(ASSIGNMENT): Every line of the data that contains the string "chart" must be copied.

(DATA FOR THIS EXERCISE):
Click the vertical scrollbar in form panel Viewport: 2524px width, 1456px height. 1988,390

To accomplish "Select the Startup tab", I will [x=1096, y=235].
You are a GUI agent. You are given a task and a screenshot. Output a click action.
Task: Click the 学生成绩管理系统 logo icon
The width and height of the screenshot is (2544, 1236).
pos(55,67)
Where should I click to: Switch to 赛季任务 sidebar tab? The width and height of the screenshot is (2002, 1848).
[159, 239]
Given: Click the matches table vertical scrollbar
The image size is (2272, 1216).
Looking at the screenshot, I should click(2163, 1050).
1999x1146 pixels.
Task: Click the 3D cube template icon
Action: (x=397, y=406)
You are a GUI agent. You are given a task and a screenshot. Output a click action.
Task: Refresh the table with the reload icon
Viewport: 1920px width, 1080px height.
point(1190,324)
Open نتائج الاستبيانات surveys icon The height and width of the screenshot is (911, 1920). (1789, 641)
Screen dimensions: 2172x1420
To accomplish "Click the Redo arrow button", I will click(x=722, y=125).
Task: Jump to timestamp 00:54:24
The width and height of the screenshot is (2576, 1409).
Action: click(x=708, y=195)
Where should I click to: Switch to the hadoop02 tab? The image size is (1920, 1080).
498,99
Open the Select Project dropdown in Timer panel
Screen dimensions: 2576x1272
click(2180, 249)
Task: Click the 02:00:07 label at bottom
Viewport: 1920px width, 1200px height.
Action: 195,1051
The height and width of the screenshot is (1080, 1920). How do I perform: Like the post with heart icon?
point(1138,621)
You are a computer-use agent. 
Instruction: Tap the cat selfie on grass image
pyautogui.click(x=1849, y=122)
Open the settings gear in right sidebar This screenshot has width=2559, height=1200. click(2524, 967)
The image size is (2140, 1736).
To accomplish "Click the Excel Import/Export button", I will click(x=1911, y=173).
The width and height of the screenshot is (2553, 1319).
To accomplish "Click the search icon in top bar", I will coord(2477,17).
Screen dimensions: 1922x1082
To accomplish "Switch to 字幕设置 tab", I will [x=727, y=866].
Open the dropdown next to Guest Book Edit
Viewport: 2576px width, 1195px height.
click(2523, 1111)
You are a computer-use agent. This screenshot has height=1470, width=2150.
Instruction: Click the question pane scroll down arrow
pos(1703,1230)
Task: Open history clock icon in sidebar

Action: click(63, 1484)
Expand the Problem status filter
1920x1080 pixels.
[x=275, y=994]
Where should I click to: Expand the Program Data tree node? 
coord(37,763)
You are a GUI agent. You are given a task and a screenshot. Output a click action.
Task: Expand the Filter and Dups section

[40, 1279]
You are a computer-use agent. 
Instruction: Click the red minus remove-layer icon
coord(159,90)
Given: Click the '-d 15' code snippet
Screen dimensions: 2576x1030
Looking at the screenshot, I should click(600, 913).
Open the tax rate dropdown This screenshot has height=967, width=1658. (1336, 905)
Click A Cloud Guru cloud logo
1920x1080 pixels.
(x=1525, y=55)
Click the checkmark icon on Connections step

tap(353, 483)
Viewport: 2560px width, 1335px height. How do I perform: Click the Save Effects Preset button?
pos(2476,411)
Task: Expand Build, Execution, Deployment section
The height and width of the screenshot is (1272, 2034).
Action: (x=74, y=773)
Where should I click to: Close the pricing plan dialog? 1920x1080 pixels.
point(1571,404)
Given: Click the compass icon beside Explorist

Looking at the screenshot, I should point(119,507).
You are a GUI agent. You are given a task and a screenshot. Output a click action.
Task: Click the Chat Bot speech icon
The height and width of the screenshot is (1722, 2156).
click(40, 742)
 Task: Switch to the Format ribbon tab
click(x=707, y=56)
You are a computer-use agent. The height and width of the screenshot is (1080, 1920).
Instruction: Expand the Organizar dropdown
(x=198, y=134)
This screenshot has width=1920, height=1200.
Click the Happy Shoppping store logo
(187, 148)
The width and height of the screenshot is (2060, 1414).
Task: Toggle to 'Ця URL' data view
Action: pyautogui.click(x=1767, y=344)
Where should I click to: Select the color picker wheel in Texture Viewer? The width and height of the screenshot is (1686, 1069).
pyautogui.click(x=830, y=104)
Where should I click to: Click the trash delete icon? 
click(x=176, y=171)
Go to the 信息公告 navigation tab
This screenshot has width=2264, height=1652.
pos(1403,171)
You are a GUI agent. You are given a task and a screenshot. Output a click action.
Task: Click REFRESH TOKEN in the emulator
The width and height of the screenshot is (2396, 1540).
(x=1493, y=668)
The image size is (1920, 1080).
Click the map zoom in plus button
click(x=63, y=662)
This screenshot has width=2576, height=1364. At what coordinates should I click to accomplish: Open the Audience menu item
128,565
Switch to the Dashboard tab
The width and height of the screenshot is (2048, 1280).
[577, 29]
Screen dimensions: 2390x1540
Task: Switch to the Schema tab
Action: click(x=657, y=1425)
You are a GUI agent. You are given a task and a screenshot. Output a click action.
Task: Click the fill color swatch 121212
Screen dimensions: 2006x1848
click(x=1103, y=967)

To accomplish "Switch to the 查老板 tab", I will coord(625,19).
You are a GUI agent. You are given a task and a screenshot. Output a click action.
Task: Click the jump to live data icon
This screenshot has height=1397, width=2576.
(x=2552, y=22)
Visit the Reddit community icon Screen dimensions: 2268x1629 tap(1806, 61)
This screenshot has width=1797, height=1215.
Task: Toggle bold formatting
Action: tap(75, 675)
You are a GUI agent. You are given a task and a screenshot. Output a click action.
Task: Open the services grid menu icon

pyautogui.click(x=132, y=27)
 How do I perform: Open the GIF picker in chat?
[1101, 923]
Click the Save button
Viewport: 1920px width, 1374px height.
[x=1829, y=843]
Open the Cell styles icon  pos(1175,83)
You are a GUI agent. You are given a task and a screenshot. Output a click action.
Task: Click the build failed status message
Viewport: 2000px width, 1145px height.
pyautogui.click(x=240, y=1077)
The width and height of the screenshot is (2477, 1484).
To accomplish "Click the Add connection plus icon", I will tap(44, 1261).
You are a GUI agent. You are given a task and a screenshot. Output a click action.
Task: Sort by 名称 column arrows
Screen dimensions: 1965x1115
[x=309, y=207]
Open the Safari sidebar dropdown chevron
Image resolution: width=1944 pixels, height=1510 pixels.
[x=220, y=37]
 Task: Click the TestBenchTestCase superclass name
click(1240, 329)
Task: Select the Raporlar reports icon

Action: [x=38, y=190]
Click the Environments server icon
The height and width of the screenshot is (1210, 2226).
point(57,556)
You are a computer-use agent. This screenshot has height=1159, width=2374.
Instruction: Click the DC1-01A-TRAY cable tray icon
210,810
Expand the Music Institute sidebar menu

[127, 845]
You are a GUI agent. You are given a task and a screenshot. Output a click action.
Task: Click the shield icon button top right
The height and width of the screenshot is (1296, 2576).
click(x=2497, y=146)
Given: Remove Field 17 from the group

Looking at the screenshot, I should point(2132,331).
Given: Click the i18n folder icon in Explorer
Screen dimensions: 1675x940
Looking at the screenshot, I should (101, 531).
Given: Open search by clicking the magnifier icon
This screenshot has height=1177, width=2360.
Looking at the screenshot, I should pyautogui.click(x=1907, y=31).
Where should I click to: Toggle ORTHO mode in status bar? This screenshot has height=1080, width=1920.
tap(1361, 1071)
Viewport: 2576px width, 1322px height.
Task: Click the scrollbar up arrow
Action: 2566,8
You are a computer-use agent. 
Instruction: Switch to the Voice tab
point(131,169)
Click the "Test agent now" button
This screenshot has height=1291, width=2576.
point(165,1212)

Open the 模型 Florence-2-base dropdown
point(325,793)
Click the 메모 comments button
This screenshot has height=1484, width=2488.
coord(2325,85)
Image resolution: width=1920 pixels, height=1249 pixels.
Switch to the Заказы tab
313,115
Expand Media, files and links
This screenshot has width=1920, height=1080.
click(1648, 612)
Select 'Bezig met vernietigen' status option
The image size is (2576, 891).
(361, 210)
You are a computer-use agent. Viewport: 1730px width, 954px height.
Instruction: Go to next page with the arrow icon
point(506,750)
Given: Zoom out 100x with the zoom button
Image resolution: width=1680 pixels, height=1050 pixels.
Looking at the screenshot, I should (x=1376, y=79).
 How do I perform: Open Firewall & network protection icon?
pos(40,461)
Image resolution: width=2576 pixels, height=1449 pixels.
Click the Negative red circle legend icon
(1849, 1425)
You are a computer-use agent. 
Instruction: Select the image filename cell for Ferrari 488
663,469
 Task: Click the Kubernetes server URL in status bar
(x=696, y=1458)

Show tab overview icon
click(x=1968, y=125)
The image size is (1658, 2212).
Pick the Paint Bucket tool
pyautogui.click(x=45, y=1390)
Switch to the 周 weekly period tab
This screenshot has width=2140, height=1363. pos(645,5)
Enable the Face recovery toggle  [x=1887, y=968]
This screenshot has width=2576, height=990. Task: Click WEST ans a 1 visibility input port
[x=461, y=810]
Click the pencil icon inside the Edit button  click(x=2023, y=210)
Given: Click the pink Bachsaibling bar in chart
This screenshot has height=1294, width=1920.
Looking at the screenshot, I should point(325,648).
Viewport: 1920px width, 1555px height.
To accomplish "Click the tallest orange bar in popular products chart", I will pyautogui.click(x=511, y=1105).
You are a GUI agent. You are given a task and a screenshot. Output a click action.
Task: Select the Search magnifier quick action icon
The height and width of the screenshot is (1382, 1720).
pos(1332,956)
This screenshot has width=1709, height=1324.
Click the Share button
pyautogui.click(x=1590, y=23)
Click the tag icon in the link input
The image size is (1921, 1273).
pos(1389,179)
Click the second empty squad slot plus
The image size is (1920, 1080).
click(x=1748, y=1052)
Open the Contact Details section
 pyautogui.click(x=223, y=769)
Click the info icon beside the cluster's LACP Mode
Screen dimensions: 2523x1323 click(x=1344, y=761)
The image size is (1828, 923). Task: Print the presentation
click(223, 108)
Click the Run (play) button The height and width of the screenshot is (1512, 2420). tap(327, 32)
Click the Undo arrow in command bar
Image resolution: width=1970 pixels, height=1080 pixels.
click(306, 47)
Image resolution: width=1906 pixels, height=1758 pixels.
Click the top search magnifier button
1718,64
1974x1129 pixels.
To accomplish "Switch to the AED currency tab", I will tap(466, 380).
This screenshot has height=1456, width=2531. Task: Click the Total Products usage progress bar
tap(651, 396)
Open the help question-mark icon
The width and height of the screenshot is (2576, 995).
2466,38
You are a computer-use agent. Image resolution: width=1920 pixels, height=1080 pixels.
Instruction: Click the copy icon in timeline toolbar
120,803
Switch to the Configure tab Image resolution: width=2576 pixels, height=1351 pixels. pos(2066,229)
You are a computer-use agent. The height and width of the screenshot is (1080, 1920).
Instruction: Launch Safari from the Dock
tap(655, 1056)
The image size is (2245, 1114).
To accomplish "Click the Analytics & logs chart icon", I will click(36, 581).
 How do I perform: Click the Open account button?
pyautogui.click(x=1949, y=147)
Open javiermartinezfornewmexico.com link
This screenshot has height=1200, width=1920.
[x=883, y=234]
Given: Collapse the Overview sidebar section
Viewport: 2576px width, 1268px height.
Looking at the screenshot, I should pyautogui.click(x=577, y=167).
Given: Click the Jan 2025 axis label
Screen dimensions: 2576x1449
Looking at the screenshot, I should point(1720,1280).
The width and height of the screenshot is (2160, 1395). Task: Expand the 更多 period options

(SOLVED EXERCISE):
Given: Click the pink Bachsaibling bar in chart
To accomplish "Click the tallest orange bar in popular products chart", I will pyautogui.click(x=511, y=1105).
To accomplish "Click the Analytics & logs chart icon", I will click(36, 581).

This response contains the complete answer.